**** SOURCE TEXT

In 2014 I was a doula for a family that sadly lost their daughter. Not only was this mother a client, but also a friend. The reason I wanted to specialize in infant loss stemmed from my miscarriage and the death of my nephew who sadly died the day Mia was born. Read more about that here.
I am not going to share the event, but only what a doula or support person can do to support a family in healing. Some of these ideas came natural to me as a counsellor, some from an infant loss class I took last fall from Sherokee Ilse and other ideas are from friends that have experienced loss.
What a doula or support person can do…
-bring good quality kleenex to the hospital when visiting. Your clients have been blowing their nose on scratchy sand paper crap continuously, they need the good stuff.
– bring some healing cream/lotion for under their very raw noses. These little acts of kindness can go a long way.
– cry with them, listen then cry again.
– Get your family connected with Now I lay me Down to Sleep, this is a company that offers FREE newborn photographs with a skilled volunteer photographer. Families will look back on these images years later and they will ble happy they have them
-Connect with resources, local agencies, books and counsellors. Nicole Chambers local Maple Ridge counsellor who is specializing in Prenatal and Postnatal concerns such as infant loss, mental health, pregnancy & childbirth concerns or fears and parenting.

********

DIRECTIONS
1 > In the text on supporting families through infant loss, why does the writer advise bringing good quality kleenex to the hospital?
2 > Carry on the text about how a doula can support a family after infant loss, picking up after its last list item on connecting with resources.

**** DATASET EXCERPTS

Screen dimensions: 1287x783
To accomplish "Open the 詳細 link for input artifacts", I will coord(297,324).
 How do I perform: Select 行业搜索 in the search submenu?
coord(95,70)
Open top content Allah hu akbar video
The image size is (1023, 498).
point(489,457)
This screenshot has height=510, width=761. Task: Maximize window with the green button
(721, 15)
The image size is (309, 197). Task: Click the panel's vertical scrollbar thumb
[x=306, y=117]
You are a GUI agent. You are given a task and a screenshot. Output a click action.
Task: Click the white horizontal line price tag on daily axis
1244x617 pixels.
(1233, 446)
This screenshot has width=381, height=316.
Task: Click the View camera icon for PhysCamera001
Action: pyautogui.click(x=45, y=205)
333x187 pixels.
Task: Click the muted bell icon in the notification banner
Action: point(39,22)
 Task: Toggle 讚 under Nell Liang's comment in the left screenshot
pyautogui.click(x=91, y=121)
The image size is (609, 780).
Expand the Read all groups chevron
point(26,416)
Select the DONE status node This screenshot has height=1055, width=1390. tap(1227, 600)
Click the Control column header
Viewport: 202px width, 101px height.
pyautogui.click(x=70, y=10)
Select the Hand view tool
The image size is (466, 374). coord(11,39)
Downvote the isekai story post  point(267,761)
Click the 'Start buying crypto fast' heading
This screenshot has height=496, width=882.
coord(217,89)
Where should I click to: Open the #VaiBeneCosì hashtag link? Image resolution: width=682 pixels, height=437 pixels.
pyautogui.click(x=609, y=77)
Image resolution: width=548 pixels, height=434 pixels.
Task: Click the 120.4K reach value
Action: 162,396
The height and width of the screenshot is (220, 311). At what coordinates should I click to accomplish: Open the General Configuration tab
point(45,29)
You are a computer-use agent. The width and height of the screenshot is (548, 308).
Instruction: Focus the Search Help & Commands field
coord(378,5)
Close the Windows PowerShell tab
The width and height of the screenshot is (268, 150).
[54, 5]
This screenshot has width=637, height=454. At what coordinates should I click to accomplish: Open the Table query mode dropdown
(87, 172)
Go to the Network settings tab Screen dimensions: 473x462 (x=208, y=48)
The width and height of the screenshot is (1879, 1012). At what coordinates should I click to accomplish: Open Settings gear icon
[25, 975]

********

ANSWERS FOR THE TASKS
1 > The grieving clients have been blowing their noses constantly on scratchy, sandpaper-like tissue, so they need something softer.

2 >
-Connect with Empty Cradle Vancouver. Parents are free to attend the group meetings whenever they choose whether it be for just one session or over an extended period of time.
What not to do…
– Don’t try and reason why “It was for the best” “Everything happens for a reason” “you’ll have another baby” No one wants to hear that! This is not helpful!
– Don’t bring flowers, they will have to watch the flowers die…
What family and friends can do…
-Talk about the baby by name (if there was one).
– Dont forget, ask parents how they are doing years to follow. Celebrate birthdays, bring balloons/send a birthday card.
– Bring food- frozen meals. This family will NOT have time to cook right now, they need to be nurtured.
-Clean their house, don’t ask… Just do it.